Rapidement, les Jeux d'Albertville deviennent les « Jeux d'Albertville et la Savoie ». En effet, depuis l'annonce de la candidature, toute la Tarentaise est mobilisée par le projet. La grande idée de Michel Barnier et de Jean-Claude Killy fut d'associer plusieurs sites à ces Jeux, afin que l'ensemble du département soit intéressé, tout en conservant au projet une certaine compacité pour séduire le C.I.O.

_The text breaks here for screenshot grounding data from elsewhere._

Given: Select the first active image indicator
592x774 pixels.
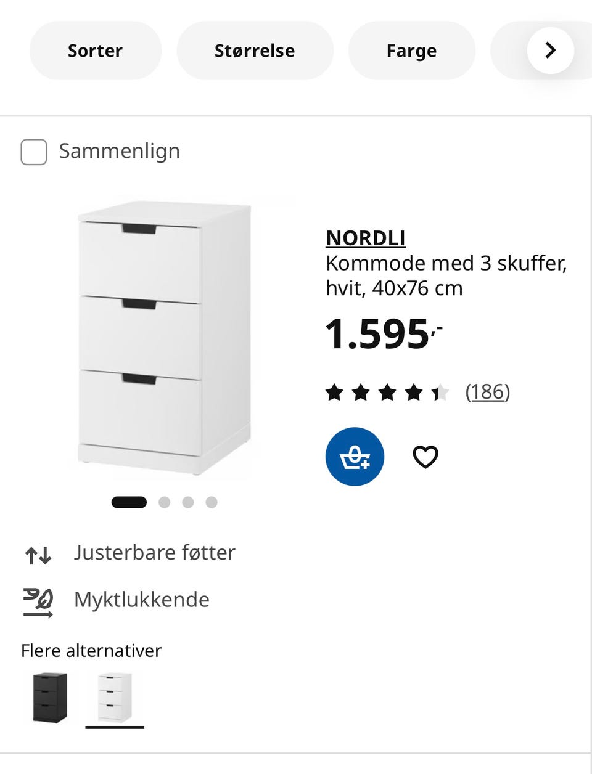Looking at the screenshot, I should (129, 502).
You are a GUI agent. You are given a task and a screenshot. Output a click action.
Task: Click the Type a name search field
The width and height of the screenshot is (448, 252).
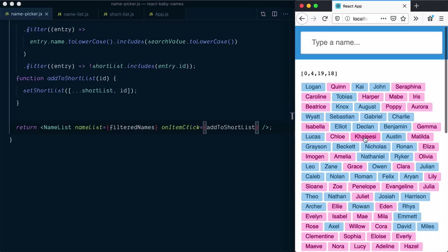click(371, 42)
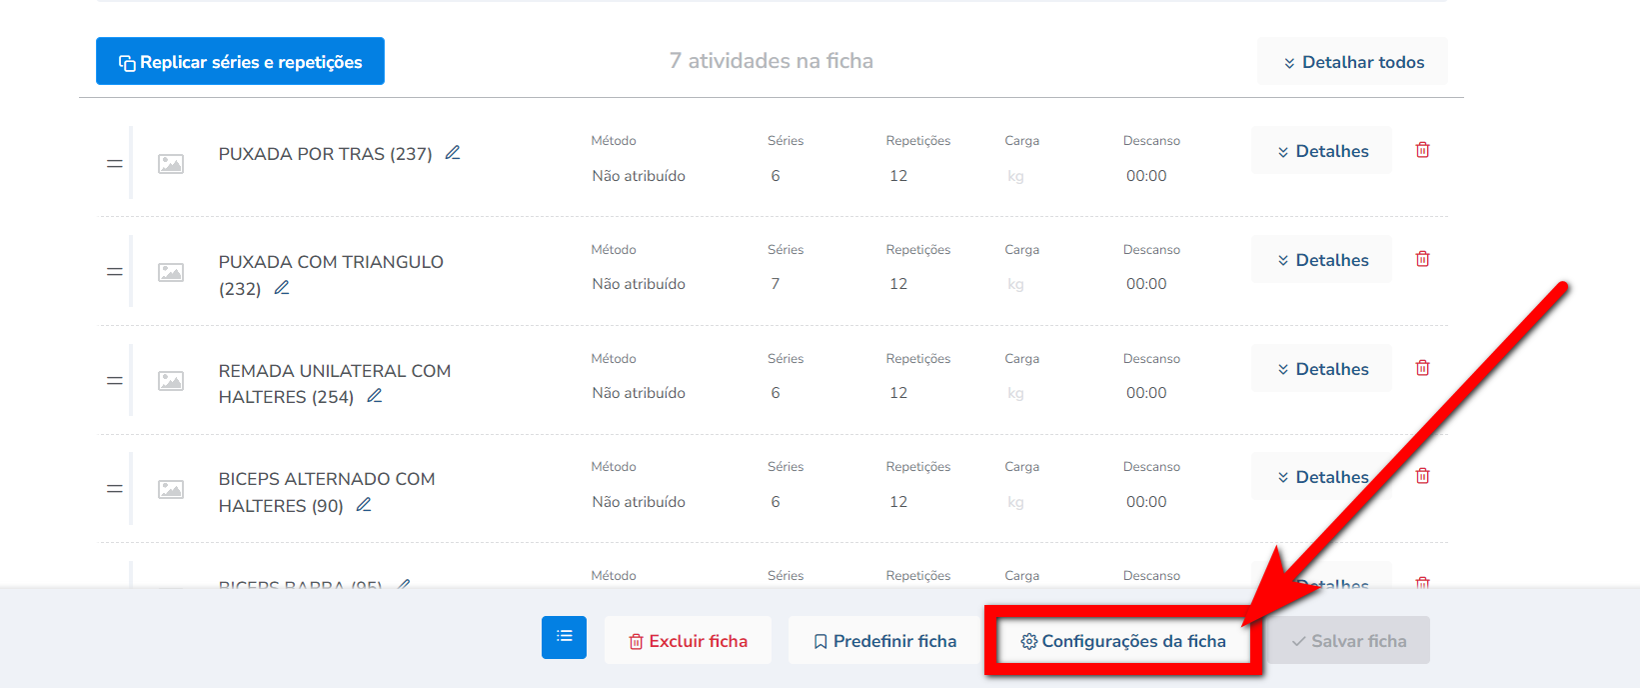This screenshot has width=1640, height=688.
Task: Click image placeholder for PUXADA COM TRIANGULO
Action: coord(171,272)
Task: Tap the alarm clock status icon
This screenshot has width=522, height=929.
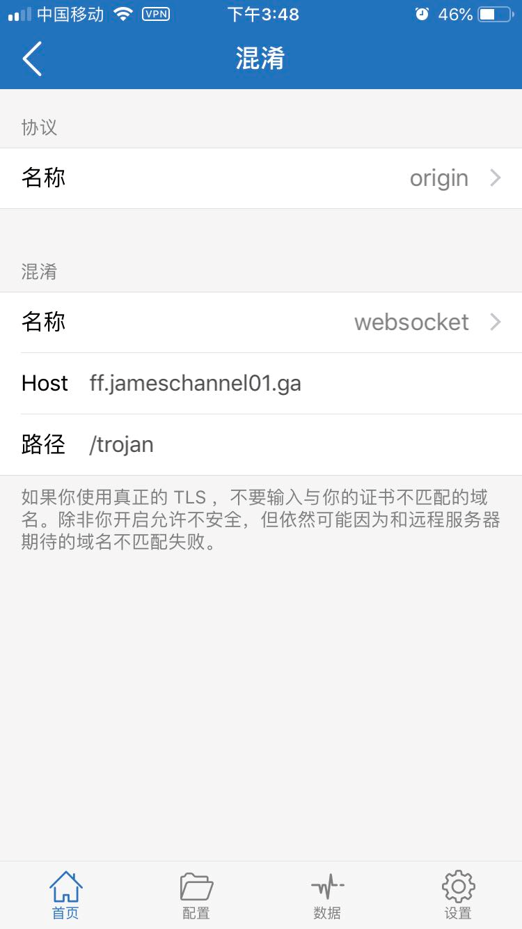Action: [x=422, y=14]
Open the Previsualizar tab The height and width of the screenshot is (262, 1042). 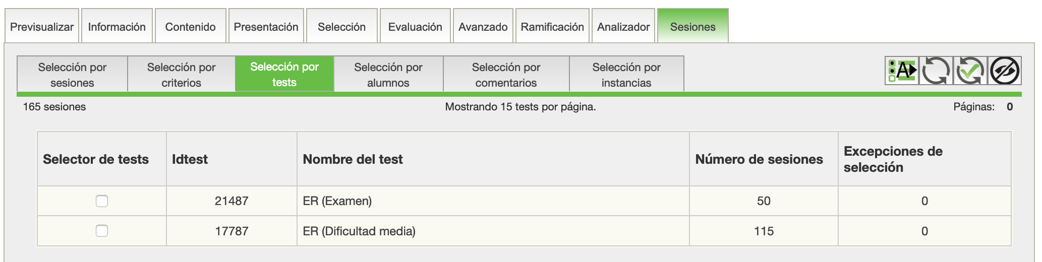coord(42,27)
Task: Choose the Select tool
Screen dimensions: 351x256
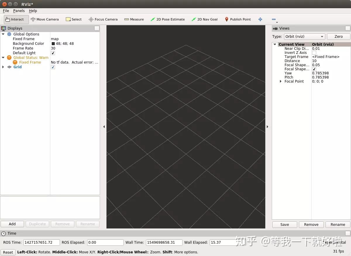Action: point(74,19)
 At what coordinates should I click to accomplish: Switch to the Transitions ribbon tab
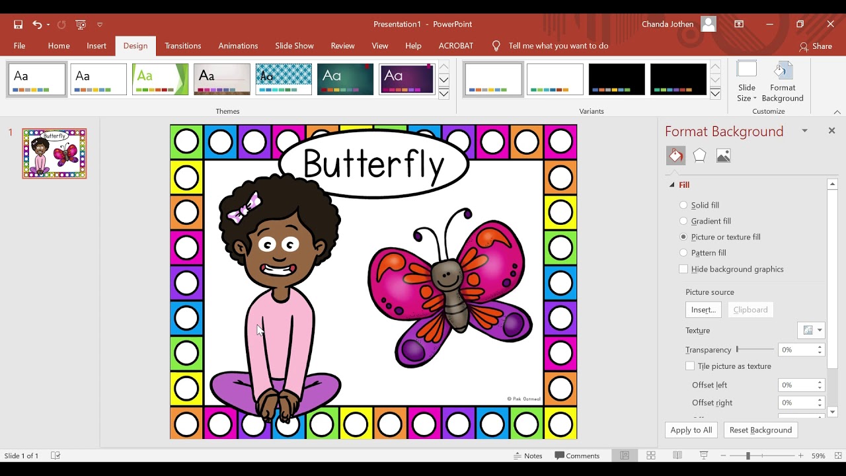tap(182, 46)
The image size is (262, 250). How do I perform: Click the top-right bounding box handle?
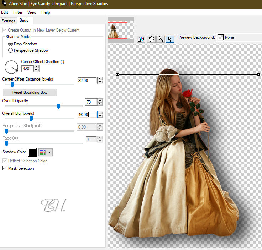(x=258, y=74)
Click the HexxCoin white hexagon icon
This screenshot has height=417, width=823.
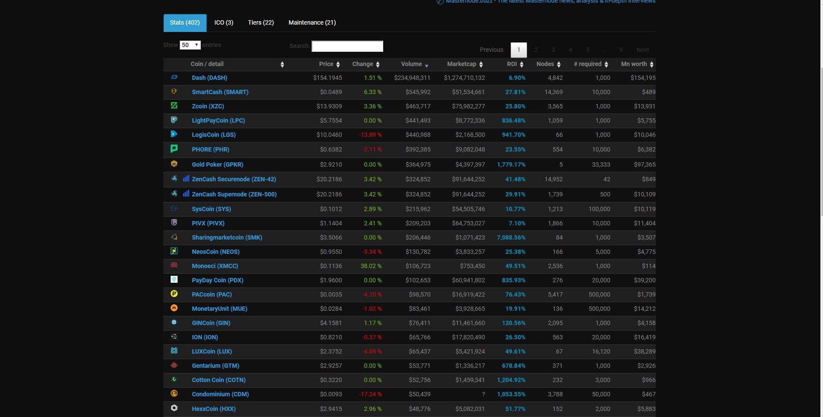tap(174, 408)
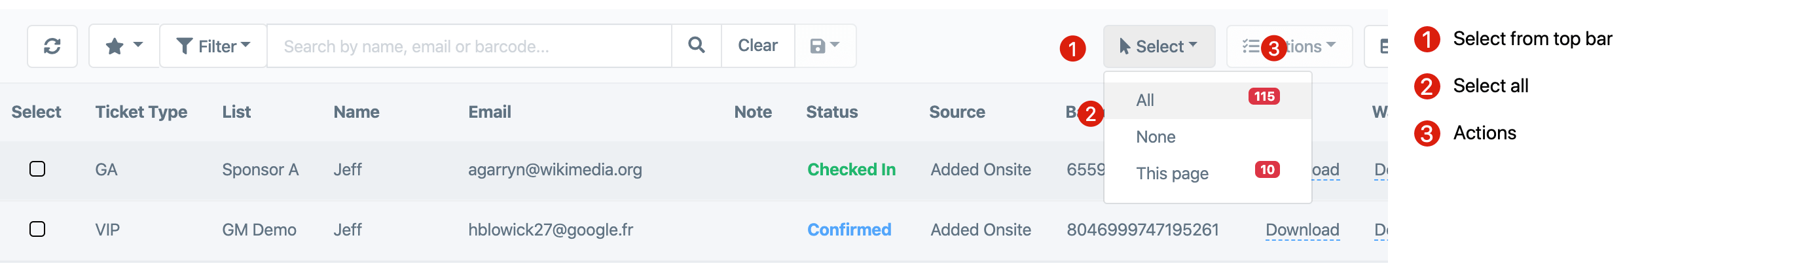Image resolution: width=1807 pixels, height=263 pixels.
Task: Click the magnifying glass search icon
Action: tap(696, 46)
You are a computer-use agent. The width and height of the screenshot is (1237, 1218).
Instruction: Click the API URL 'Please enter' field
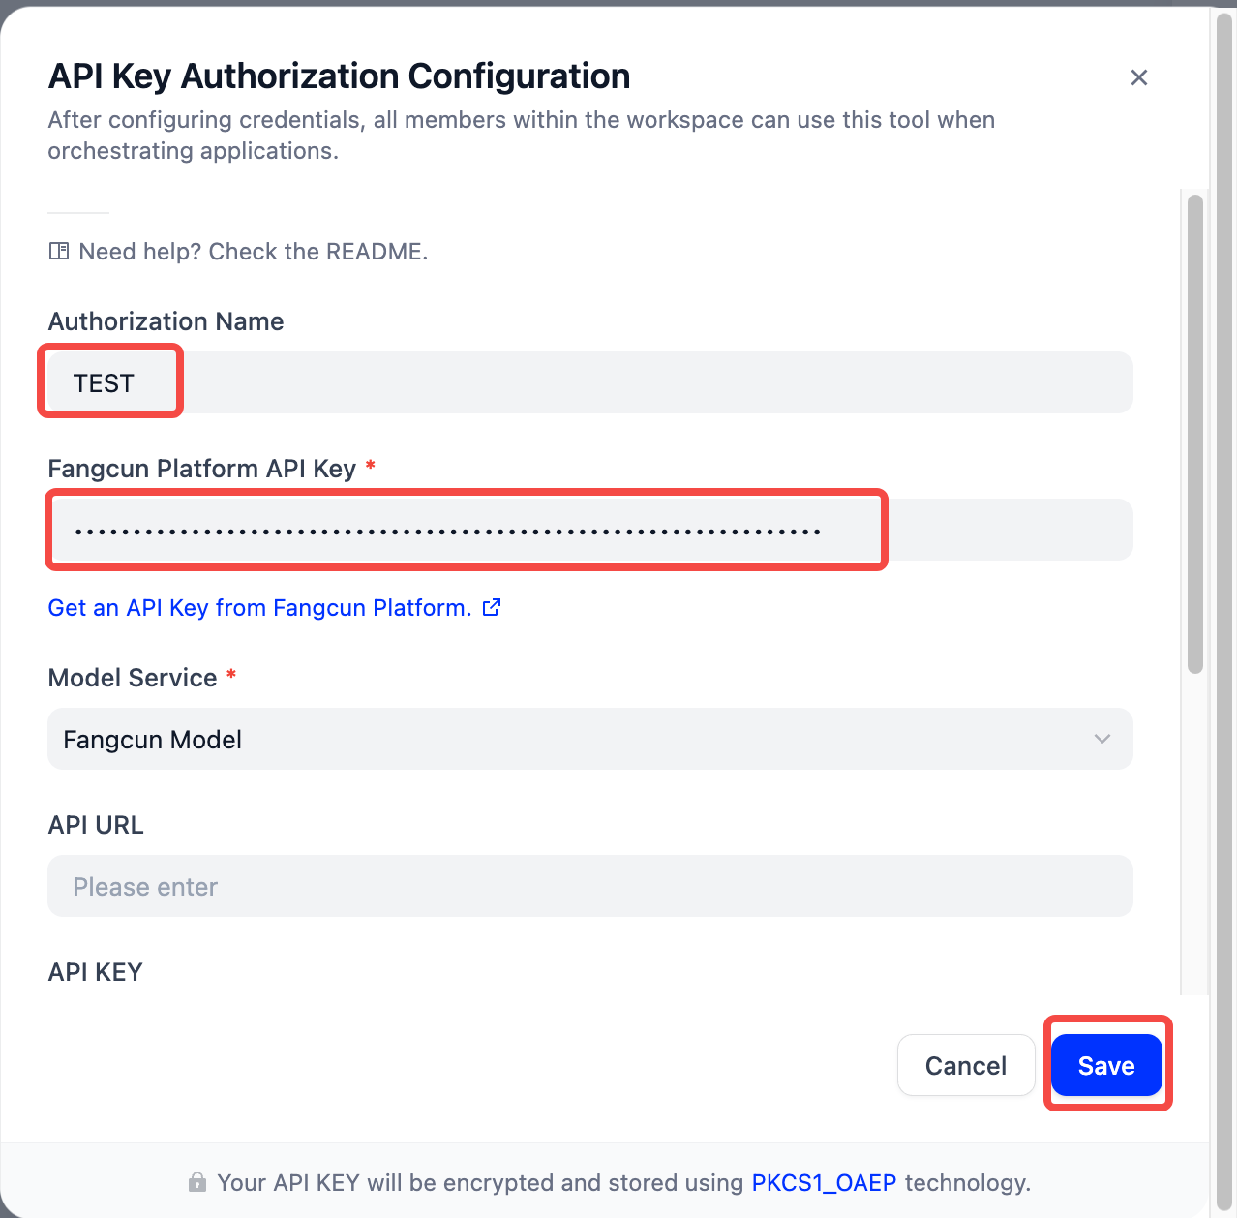click(x=590, y=886)
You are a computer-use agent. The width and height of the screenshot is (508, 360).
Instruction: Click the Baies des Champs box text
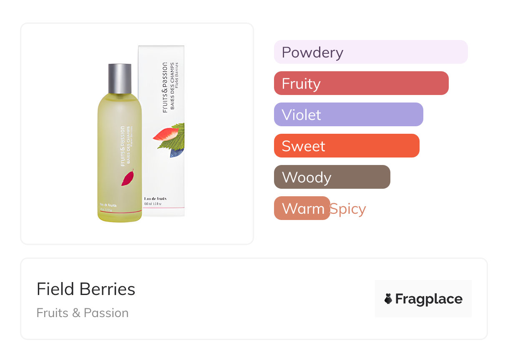coord(172,88)
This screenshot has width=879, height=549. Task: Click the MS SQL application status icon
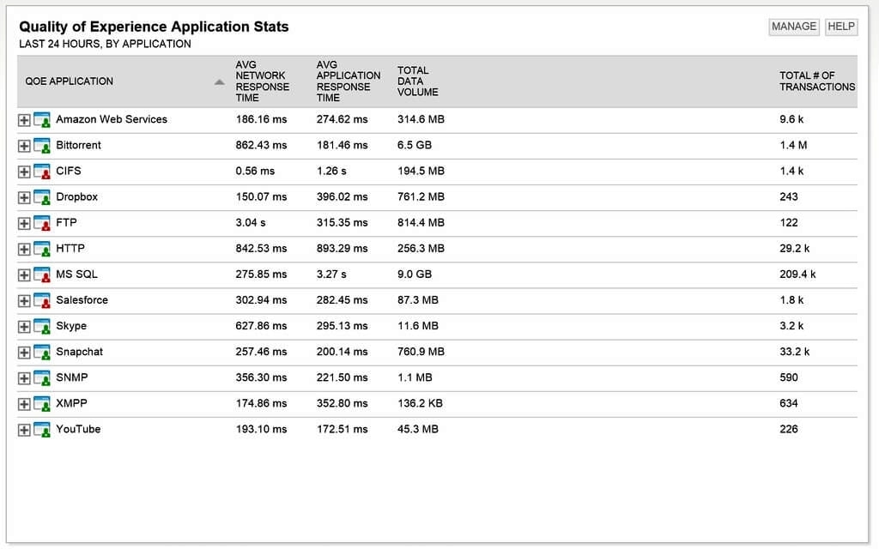pyautogui.click(x=42, y=275)
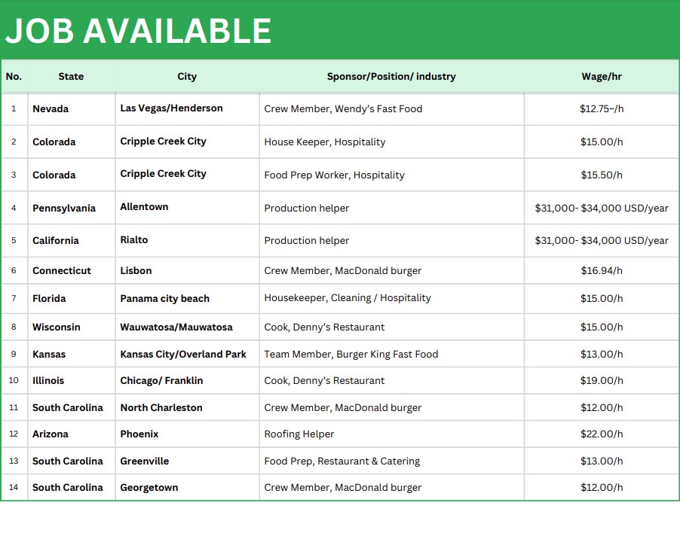Select the City column header
The height and width of the screenshot is (533, 680).
coord(187,77)
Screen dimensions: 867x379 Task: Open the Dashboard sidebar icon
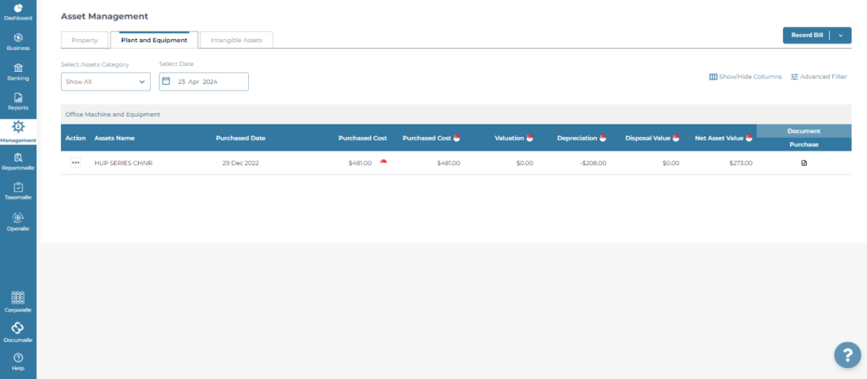pos(18,9)
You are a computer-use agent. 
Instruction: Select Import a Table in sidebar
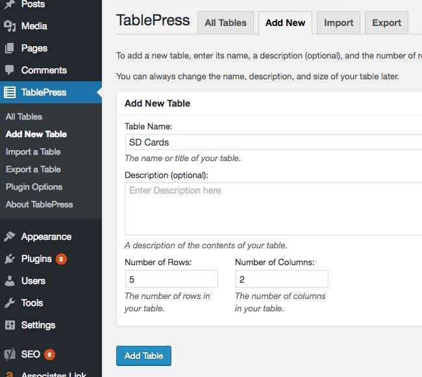(x=33, y=151)
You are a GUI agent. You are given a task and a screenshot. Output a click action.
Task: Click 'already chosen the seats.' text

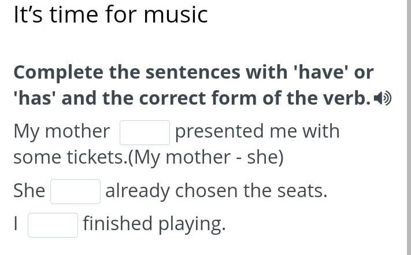point(216,190)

Les travaux peuvent débuter. Une enceinte provisoire de trente-cinq mille places, le Théâtre des cérémonies, dotée d'une scène de 9 200 mètres carrés, est édifiée à Albertville même, sur le site du Sauvay : ce Théâtre accueille les cérémonies d'ouverture et de clôture. Toujours à Albertville sont construits l'anneau de vitesse (dix mille places), destiné au patinage de vitesse sur piste longue, et la halle de glace, patinoire de neuf mille places où se déroulent les épreuves de patinage artistique et de short-track. Val-d'Isère, la station de Jean-Claude Killy, est le théâtre de la majorité des épreuves masculines de ski alpin (le slalom ayant lieu aux Ménuires) : la piste de descente aménagée sur la face de Bellevarde est l'une des plus difficiles du monde, et elle est conçue de telle sorte que les spectateurs puissent voir l'ensemble du parcours. Pour les compétitions féminines de ski alpin, la station de Méribel est retenue : comme pour la compétition masculine, le tracé de la piste de descente permet au public de voir tout le parcours. C'est également à Méribel que se déroule le tournoi de hockey sur glace : une patinoire de six mille cinq cents places est construite pour l'événement.

Cérémonie d'ouverture des jeux Olympiques d'Albertville (1992)

Photographie : Cérémonie d'ouverture des jeux Olympiques d'Albertville (1992)

La cérémonie d'ouverture des jeux Olympiques est toujours marquée par quelques moments de grande solennité. Ici, de gauche à droite, Jean-Claude Killy, François Mitterrand, le président du CIO Juan Antonio Samaranch et Michel Barnier sont accompagnés par une jeune fille de onze ans et... 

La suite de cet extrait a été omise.